As a team leader in the Creative Department, your art tends to be edgier and more experimental. Perhaps unsurprisingly, your latest cubicle display of modern art has caught your co-worker’s attention. You’ve noticed the co-worker sighing a few times while passing your desk in the mornings. Now, you’ve received the following email:
As you have no doubt picked up on, I am perturbed by your latest cubicle “art.” We work in a large agency, and I don’t expect to agree with everyone on all matters. Nevertheless, I am reaching out to you in the hopes that you will kindly remove your current exhibition from the public eye. In my opinion, it is far below the standards of what should be considered art. Picasso and Monet are, without a doubt, rolling in their graves.
You feel very strongly that art should never be censored. You knew that your latest selection wouldn’t be everyone’s favorite, and that’s fine. But you still want to defend the infinite nature of art and your right to display all of it.
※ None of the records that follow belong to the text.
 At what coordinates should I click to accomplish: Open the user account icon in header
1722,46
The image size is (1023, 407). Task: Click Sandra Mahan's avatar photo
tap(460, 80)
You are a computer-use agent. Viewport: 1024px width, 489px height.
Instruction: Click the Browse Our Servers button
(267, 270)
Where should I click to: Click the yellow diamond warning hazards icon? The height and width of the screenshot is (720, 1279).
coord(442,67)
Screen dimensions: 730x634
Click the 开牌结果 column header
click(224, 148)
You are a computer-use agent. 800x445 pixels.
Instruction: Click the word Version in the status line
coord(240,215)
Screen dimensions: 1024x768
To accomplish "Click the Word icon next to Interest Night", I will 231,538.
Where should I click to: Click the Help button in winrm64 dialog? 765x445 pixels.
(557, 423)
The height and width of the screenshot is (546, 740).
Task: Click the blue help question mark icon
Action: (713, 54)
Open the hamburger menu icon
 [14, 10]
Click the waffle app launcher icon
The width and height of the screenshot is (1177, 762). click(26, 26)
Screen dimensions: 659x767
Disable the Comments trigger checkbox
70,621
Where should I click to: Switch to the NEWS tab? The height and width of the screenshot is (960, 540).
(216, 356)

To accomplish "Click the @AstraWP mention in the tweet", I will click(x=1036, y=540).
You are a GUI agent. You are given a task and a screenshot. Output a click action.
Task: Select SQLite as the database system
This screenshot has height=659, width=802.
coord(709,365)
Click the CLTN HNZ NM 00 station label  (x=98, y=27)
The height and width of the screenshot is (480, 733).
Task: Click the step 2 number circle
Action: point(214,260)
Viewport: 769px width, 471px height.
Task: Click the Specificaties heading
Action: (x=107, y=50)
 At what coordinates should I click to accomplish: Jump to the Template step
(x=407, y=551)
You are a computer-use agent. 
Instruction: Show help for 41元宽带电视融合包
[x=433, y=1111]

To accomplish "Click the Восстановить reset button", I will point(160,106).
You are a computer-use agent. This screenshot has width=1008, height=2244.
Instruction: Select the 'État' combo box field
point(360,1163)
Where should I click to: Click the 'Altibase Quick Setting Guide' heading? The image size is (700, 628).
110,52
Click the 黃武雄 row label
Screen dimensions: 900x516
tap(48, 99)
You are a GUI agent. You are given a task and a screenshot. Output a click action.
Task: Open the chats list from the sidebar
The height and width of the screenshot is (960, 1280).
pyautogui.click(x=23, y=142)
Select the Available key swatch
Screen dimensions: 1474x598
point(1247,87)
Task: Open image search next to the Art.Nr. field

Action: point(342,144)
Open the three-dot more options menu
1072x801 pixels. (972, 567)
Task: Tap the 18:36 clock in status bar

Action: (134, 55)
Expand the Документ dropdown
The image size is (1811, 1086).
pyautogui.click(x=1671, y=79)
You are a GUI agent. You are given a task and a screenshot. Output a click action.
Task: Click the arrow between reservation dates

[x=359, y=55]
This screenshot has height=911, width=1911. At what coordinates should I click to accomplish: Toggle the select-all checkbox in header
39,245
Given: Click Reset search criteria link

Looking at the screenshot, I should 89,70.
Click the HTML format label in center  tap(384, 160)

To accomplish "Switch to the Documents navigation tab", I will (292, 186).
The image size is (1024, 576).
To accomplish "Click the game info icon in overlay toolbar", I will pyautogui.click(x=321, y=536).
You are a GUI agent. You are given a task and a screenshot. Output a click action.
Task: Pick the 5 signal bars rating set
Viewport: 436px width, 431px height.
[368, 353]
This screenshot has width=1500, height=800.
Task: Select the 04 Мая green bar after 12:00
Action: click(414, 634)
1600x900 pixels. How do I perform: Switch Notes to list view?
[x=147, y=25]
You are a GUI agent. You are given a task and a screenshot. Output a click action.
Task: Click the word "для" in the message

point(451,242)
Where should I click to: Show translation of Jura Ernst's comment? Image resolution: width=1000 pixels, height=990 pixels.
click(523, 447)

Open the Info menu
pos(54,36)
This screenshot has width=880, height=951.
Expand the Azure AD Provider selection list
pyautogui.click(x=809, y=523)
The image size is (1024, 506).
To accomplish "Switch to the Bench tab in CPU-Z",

You reflect on the tricky task ahead and the balancing act you’ll have to embrace. After all, merely alienating your co-worker with insults would serve no purpose.You begin to sketch out a few questions that you think are essential to answer as part of your carefully composed email reply to your offended co-worker: Is there or should there be limits to creativity and artistic expression? What is the overlap between life, culture, and art? How can art of all types positively impact office productivity and success? How does an awareness of local and global culture ease the acceptance of art?
With your questions now composed, you feel ready to get to work. As you push “reply” on your co-worker’s email, you remind yourself to be professional and polite. The best approach, you’ve decided, is to articulate your position clearly, supported by reasoned and deep analysis.